I believe the faulty kernel module is important for high packet throughput. Is there a fix for this that doesn’t reduce router performance?

Hi

Could you please clarify and provide the following:

  1. Could this issue be reproduced consistently?
  2. If so, could you provide detailed steps to reproduce it?
  3. Please export the full logs and send them to us via private message so we can investigate further.

How to export logs:

How to send private messages:

Thanks Will.

Clarifications:

  1. This is the first time I investigated my wifi drop-outs. I don’t know if a crash has happened in the past. The wifi is good most of the time, but every few weeks I notice it dropping out. It might happen more often where I didn’t notice it.
  2. I can’t make it fail. It just spontaneously crashed and rebooted.
  3. Logs sent via DM

Thank you for providing the logs.
We’ll have our R&D team review them and will keep you updated if there are any findings.

After reviewing the logs, the R&D team found that a device is repeatedly attempting to connect to the MT6000 at a high frequency, but consistently fails during the handshake process.

Could you try to identify this device and either reconfigure its Wi-Fi settings to make it connected or disable its Wi-Fi temporarily to see if it’s related to the issue?

The device’s MAC address is b8:f0:09:xx:xx:5d, and the wireless chipset vendor is Espressif Inc.

Hi Will. There is no longer anything on my wifi network matching that MAC address. I can see it in the list of offline clients but it’s not live at present, and I have no way of working out what type of device it is.

I’ve setup a probe to periodically check MAC addresses to see if it returns.

I’ve found the device with that MAC address. It’s a light bulb made by Mirabella (model “Genio A60 Bulb”) using the Tuya platform.

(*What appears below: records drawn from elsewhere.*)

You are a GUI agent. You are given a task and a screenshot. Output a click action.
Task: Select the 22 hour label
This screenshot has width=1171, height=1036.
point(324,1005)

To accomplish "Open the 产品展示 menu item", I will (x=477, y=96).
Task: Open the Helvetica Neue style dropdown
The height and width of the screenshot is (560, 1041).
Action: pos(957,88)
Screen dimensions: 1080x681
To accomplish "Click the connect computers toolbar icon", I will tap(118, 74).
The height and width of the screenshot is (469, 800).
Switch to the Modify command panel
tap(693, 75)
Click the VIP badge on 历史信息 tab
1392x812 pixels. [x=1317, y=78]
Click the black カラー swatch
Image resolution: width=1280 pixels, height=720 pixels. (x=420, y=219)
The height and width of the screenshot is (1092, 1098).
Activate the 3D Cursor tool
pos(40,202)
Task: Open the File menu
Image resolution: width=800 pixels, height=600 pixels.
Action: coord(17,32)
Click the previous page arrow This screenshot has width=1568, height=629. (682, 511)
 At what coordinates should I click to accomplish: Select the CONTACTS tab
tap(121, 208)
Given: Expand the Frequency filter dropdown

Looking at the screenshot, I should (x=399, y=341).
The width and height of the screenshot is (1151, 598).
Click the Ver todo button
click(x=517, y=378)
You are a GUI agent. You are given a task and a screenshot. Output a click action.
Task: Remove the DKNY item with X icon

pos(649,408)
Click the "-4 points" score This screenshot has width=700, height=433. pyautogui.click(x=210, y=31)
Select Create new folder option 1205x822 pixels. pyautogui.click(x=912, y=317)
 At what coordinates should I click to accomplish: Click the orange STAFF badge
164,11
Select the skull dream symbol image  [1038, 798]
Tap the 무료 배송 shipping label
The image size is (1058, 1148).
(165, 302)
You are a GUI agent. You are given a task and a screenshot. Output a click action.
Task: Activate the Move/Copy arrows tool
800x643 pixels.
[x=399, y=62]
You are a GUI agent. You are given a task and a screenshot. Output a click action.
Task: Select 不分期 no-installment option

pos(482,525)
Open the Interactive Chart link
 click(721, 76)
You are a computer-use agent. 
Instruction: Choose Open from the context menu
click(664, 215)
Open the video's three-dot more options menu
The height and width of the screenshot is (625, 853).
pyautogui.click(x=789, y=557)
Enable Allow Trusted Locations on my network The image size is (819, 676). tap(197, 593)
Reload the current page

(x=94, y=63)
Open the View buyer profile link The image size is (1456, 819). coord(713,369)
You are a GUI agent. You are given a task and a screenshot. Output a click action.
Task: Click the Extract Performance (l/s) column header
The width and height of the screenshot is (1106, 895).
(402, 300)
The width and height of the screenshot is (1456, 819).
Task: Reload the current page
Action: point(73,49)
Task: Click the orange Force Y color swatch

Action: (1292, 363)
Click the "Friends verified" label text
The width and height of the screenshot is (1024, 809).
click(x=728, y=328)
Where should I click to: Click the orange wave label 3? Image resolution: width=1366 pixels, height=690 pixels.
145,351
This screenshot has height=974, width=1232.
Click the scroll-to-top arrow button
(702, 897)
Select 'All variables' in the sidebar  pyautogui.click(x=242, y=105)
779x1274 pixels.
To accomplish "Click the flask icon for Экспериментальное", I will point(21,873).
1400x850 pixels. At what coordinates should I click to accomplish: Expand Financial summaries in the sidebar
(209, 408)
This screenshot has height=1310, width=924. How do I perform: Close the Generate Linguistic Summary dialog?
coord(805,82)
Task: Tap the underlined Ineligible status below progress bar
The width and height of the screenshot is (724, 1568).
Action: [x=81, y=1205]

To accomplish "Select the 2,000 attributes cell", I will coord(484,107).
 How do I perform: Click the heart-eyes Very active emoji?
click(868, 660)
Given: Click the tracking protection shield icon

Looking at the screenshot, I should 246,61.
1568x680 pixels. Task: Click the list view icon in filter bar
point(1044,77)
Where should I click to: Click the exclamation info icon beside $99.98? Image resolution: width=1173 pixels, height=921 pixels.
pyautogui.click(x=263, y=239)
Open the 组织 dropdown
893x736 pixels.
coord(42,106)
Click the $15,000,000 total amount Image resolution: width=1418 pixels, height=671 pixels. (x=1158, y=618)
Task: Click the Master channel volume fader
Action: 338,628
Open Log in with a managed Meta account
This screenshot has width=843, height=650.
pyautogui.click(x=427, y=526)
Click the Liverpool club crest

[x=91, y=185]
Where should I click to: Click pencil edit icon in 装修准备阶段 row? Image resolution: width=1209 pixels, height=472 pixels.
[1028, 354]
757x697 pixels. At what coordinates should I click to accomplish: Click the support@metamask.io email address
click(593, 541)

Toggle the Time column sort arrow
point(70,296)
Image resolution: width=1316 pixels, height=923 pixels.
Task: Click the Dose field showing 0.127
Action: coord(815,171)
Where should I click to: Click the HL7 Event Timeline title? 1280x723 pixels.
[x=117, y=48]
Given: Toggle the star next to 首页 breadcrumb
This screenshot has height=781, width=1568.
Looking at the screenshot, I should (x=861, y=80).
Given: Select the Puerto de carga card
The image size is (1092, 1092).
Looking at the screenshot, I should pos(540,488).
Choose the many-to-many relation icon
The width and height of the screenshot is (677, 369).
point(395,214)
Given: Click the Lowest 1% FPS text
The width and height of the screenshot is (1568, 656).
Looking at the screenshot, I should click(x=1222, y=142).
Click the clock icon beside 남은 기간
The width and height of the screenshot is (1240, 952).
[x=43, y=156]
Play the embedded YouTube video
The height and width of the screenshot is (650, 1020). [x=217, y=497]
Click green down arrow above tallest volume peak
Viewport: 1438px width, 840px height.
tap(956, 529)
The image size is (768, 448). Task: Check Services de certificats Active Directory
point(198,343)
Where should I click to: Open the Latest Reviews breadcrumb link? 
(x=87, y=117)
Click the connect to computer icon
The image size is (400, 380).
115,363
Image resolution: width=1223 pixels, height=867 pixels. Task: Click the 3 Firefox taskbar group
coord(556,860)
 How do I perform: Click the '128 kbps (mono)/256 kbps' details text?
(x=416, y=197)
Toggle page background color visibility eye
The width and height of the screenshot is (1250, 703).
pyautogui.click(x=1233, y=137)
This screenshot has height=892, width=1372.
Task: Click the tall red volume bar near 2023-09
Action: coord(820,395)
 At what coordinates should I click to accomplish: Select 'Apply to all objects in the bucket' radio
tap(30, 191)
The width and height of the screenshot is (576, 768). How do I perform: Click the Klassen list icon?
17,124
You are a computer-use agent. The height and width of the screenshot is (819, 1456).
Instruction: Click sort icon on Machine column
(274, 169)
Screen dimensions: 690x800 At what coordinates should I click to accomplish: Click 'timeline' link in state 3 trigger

So, as mentioned earlier, if you check its configuration to ensure it can establish a proper Wi-Fi connection, or temporarily disable its Wi-Fi for a while, will the issue happen again?

There is no option to disable wifi, but I will turn it off for a while, then on again, to see if the fault returns. There are no configuration changes I can make to change the wifi - it’s working now without me having to make any changes.

Regardless of the behaviour of the light bulb, it shouldn’t be possible to for a (presumably unauthenticated) device to cause a router to crash during a wifi handshake.

We may not have explained this clearly earlier:

At this stage, we’re mainly trying to confirm whether the issue is related to this factor. That’s why we suggest temporarily disabling it, or ensuring it can maintain a stable Wi-Fi connection, and then observing whether the issue still occurs.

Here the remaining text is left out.